### PAGE TEXT
# Ambrosia Maple from the Firewood Pile



## Harpazo (Jan 15, 2015)

I've never seen more interesting natural figure in a piece of Ambrosia Maple than the chunk of firewood that almost got burned in the fireplace last year.  

I will be stabilizing this piece when my setup is back in order.  Bottle stopper and pen blanks in its future or maybe some knife scales.  What do you guys think?

There's more from that same log but this piece is what I'm working with at the moment.


----------



## Edgar (Jan 15, 2015)

Great save from the burn pile!

You are certainly better able to tell how solid the wood is than I can from the photos, but are you sure that it needs stabilizing? I've turned a lot of wood that was much further gone than that seems to be without stabilizing it.


----------



## Harpazo (Jan 15, 2015)

edohmann said:


> Great save from the burn pile!
> 
> You are certainly better able to tell how solid the wood is than I can from the photos, but are you sure that it needs stabilizing? I've turned a lot of wood that was much further gone than that seems to be without stabilizing it.

### DATA BLOCK
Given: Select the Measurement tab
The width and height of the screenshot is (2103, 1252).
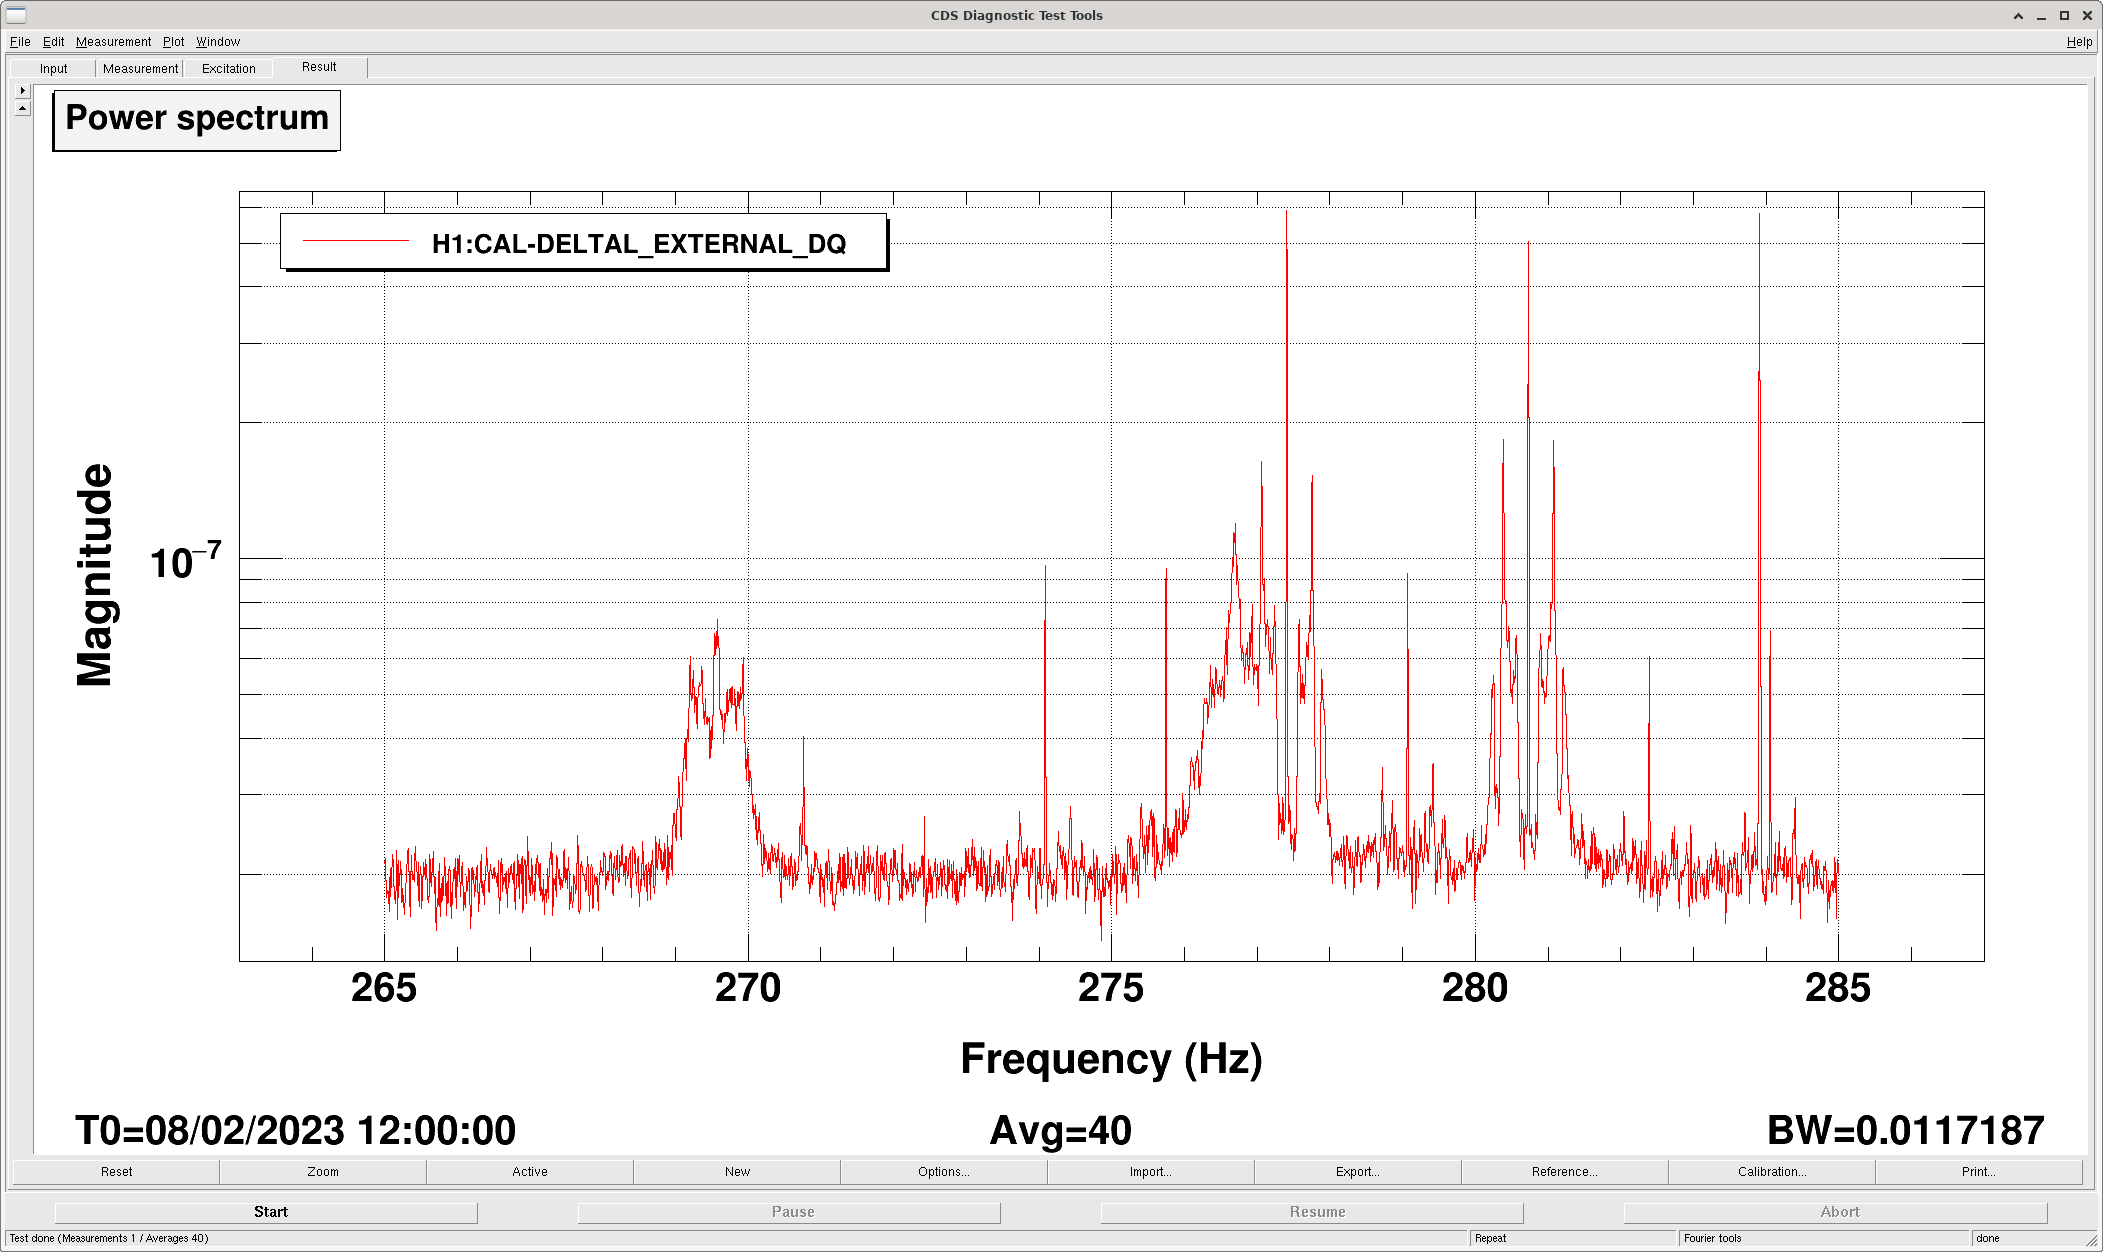Looking at the screenshot, I should point(140,69).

### REQUIRED ACTIONS
1 – Translate this sentence from the ambrosia maple forum thread into Spanish: "There's more from that same log but this piece is what I'm working with at the moment."
2 – According to the ambrosia maple forum thread, what does Harpazo plan to make from the piece after stabilizing it?
3 – Continue the ambrosia maple forum thread from the point where it ends.

### RESULTS BY TASK
1 – Hay más de ese mismo tronco, pero esta pieza es con la que estoy trabajando en este momento.

2 – A bottle stopper and pen blanks, or maybe some knife scales.

3 –
Actually, you are right.  This wood is pretty sound.  I do want to observe the process to see what difference there might be.  There are some splinters that need to be super-glued and those sections will probably become cast in Alumilite or PR to fill the concave weathered portions. 

Being new to casting/stabilizing I'm up for just observing the process to understand it.  Sometimes the failures teach as much as the successes.  

This piece of wood has some pretty deep torsional stress cracks, though, that would benefit (I think) from CSM (casting & stabilization methods) so that's the plan.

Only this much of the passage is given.